● **Given text**

· · · · · · ·

Sputtering economy: Once hailed for its strides in economic growth and social advancement, Bangladesh now grapples with an uncertain trajectory as its faltering economy threatens to reverse hard-won gains in poverty alleviation.
Recent data from the national statistics agency reveals a stark reality: The economy is falling significantly short of expectations.
According to the Bangladesh Bureau of Statistics, the country's gross domestic product, or GDP, expanded by 3.78% in the second quarter of the current fiscal year, a notable decline from the 7% growth recorded in the corresponding period the prior year. With inflation hovering around 10%, the economic landscape appears bleak.
Industrial output grew 3.24%, which compared poorly with 10% growth in the same period last year. Similarly, the service sector grew 3.06% in the second quarter of fiscal 2024, less than half its growth rate a year ago. These two sectors together account for more than 80% of the economy.
Such sluggish performance has caused the International Monetary Fund, or IMF, to revise its forecast for the year to 5.7% – lowered from the 6% growth it had predicted for Bangladesh earlier.
Economists such as Debapriya Bhattacharya, distinguished fellow at the Center for Policy Dialogue in Dhaka, are concerned that low growth will mean fewer job opportunities and lower income, which would hit hardest the people who have the least.
"An increase in the number of people in poverty is a high possibility, and a deepening of inequality in income and consumption," Bhattacharya told VOA.
However, Bangladeshi Finance Minister Hasan Mahmood Ali has dismissed fears about the IMF revision, saying reforms undertaken by the government "are beginning to bear fruit."
Bangladesh made significant progress over the past decade, bringing down the poverty level from 41.5% in 2006 to 18.7% in 2022.
The economic slowdown has not come as a surprise to Bhattacharya, who said such figures could be predicted for some time.
"The main reason is, in order to have growth we need investment, and [to] allow the investors to import goods, but we are not able to do that because of lack of foreign currency."
Foreign currency reserves have come under pressure since the economy reopened after the COVID-19 pandemic. According to the central bank's figures, reserves declined from a high of $48 billion in August 2021 to below $20 billion in April 2024.
Bhattacharya said the high rate of inflation, which has affected people across the board, but particularly middle- and low-income groups, has seriously slowed demand and consumption. According to government figures, inflation in Bangladesh is currently running above 9%.
Economic analysts such as Mamun Rashid, however, believe the real figure is much higher. Currently the chairman at Financial Excellence Ltd., a private company, he recently retired as managing partner at Pricewaterhouse Coopers in Dhaka, and he earlier was managing director at Citibank N.A in Bangladesh, among other jobs.

· · · · · · ·

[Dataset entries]
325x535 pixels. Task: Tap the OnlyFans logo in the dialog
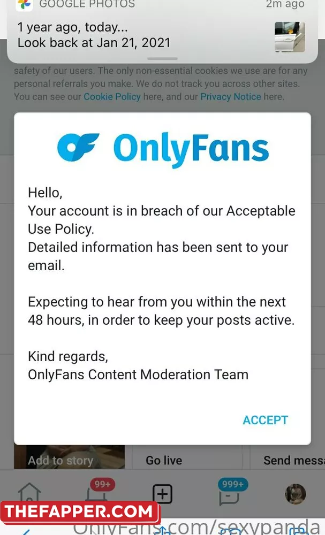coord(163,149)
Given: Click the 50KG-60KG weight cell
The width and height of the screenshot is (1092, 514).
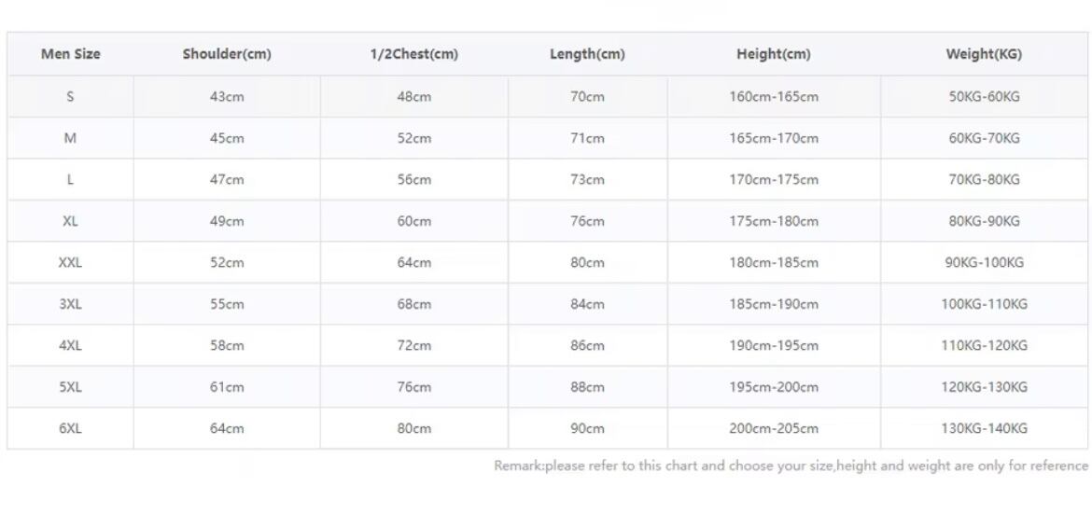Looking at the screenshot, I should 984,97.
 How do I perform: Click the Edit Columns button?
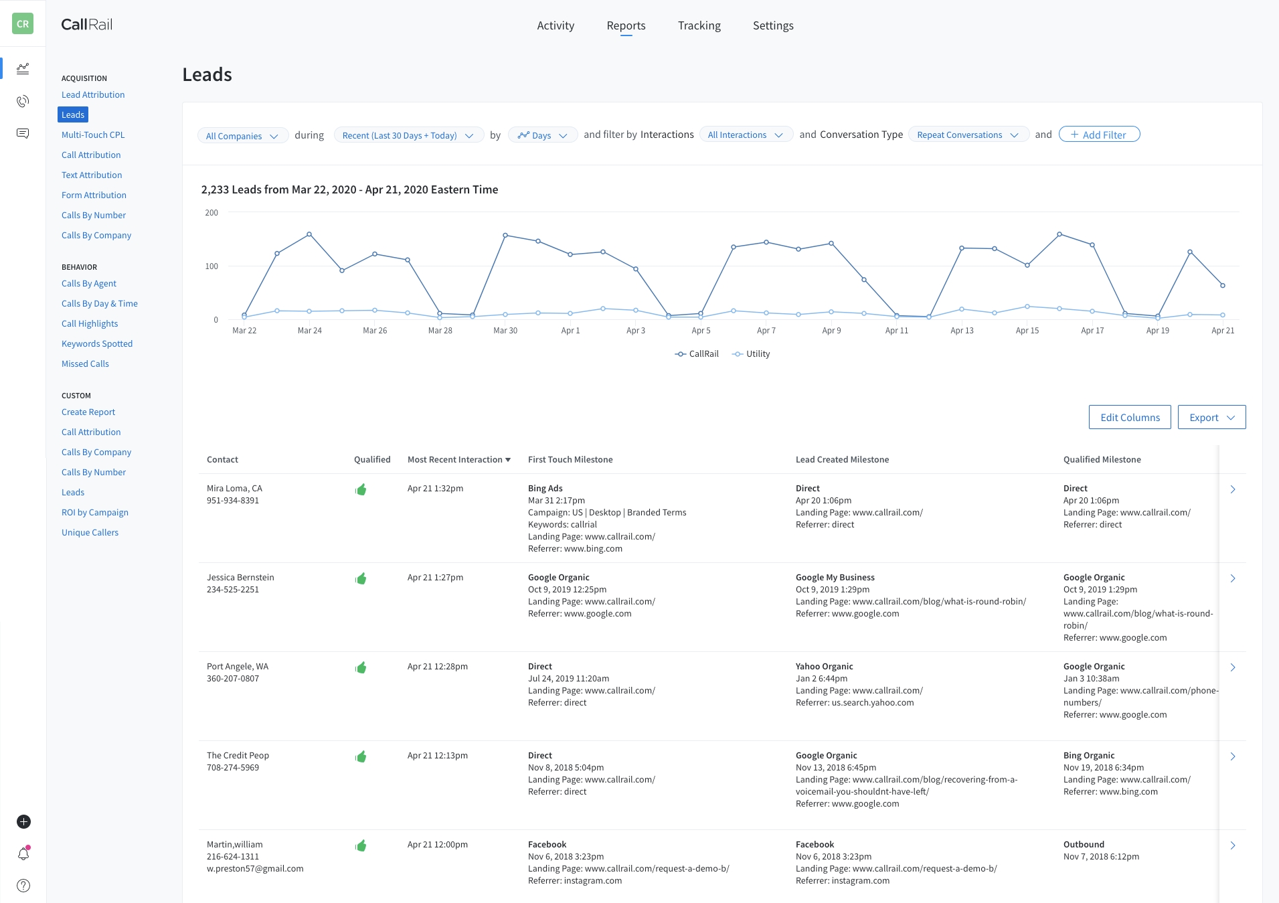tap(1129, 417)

· · · · · · ·

● **Parts of the exercise**
a: Rewrite everything from "Foreign currency reserves" down to "among other jobs." in the article on Bangladesh's slowing economy, putting "sharply reduced" in place of "seriously slowed".
b: Carry on the article about Bangladesh's slowing economy, picking up after its final sentence.

● **Solved problems**
a:
Foreign currency reserves have come under pressure since the economy reopened after the COVID-19 pandemic. According to the central bank's figures, reserves declined from a high of $48 billion in August 2021 to below $20 billion in April 2024.
Bhattacharya said the high rate of inflation, which has affected people across the board, but particularly middle- and low-income groups, has sharply reduced demand and consumption. According to government figures, inflation in Bangladesh is currently running above 9%.
Economic analysts such as Mamun Rashid, however, believe the real figure is much higher. Currently the chairman at Financial Excellence Ltd., a private company, he recently retired as managing partner at Pricewaterhouse Coopers in Dhaka, and he earlier was managing director at Citibank N.A in Bangladesh, among other jobs.

b:
Rashid said consumption in Bangladesh is driven by export earnings, inflow of remittances sent by migrant workers and money circulation. While exports and remittances have held steady, money circulation has been squeezed by the central bank's efforts to combat inflation by raising interest rates.
The veteran banker said corruption and weak regulation were key factors underpinning the foreign currency crisis, which has hit business hard.
"When there is a lot of money floating around from corruption or undocumented work, it fuels capital flight and reduces inward flow of dollars," he said.
According to Washington-based anti-corruption watchdog Global Financial Integrity, from 2004 to 2013, Bangladesh lost an average of $5.5 billion annually through illicit outflows. Bangladesh also does not receive all of its export receipts, as billions of dollars are siphoned off annually through trade misinvoicing.
Before the pandemic hit in early 2020, Bangladesh grew at an average of more than 6%, fueled by garment exports, agriculture and huge government investment in infrastructure such as bridges, roads and highways. The World Bank in 2021 called it "one of the great development stories."
The growth was achieved despite several structural flaws in the economy that are becoming more visible, according to Bhattacharya. The current government in its three successive terms in office (since 2009) has not increased private investment's share of the GDP. The private investment-to-GDP ratio has remained at 23% for 13 to 14 years. Foreign direct investment has remained below 2% of GDP.
Despite the problems, international development institutions such as the World Bank, IMF and the U.N. Development Program remain on board.
"They still believe in Bangladesh. That's why Bangladesh can count on around $10 billion worth of multilateral aid," Rashid said.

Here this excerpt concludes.